Several of the world's fisheries have recently experienced significant reductions in stock sizes and associated harvest levels. No single factor lies behind this, with explanations ranging from naturally occurring events (e.g., El Nino) to habitat degradation (e.g., pollution of rivers and estuaries). "Overfishing" is often cited as a significant contributor, although there is disagreement on both the role of this factor and its definition.
Nonetheless, it is clear that human decisionmaking must accept some; responsibility for this state of affairs in our marine fisheries. Indeed, mankind is a major predator of many fish stocks. This suggests that policies designed to redirect decisionmaking may address the problem. In fact, since the implementation of the Magnuson Fisheries Conservation and Management Act in 1977, considerable attention has been directed to the development of policies that will increase the benefits of U.S. fisheries on a longterm basis. Such benefits have an economic component, a fact that is becoming increasingly realized.
For example, increases in prices can encourage harvesting effort on a stock of fish or shellfish where restrictions on such effort do not exist. A common response by management authorities is imposition of harvest restrictions. What is sometimes not appreciated, however, is that increased prices may provide social justification for some increases in harvest, even at the expense of future harvests.

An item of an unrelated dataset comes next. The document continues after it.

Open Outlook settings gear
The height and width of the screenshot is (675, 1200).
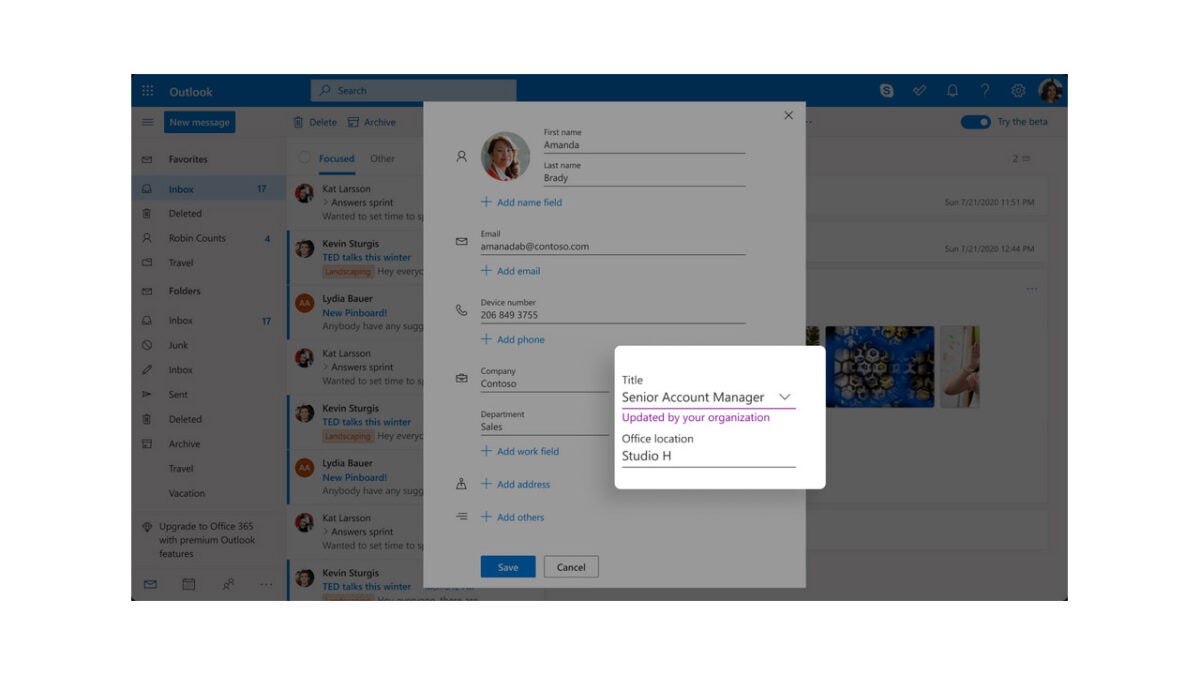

In addition, little information exists on what generates prices increases (or decreases) in the first place. What are the consequences, for example, of efforts to develop new product forms in an attempt to "add value" beyond that provided by current product forms? Information on the nature of markets for various seafood products could be used productively in the design of fishery policies.
This suggests that an understanding of the relationships between fisheries management and seafood markets could have significant social payoff. These relationships are not a oneway street, however. While knowledge of price changes and other market characteristics may inform fishing policy, it is also true that these characteristics are often the result of changes in fishery management policies and strategies.
A complicating factor of growing importance is the recent growth in the production of fish and shellfish from aquaculture. These products often compete directly with products of the traditional marine capture fisheries, and their role must be incorporated into any analysis of seafood markets. It is highly possible that the growth of aquaculture, may, in part, be associated with reduced harvests from traditional ocean stocks. We do not understand these developments very well, which means that, at best, we have only a weak understanding of the implications for both fisheries management and seafood marketing of the growth of and changes in aquaculture.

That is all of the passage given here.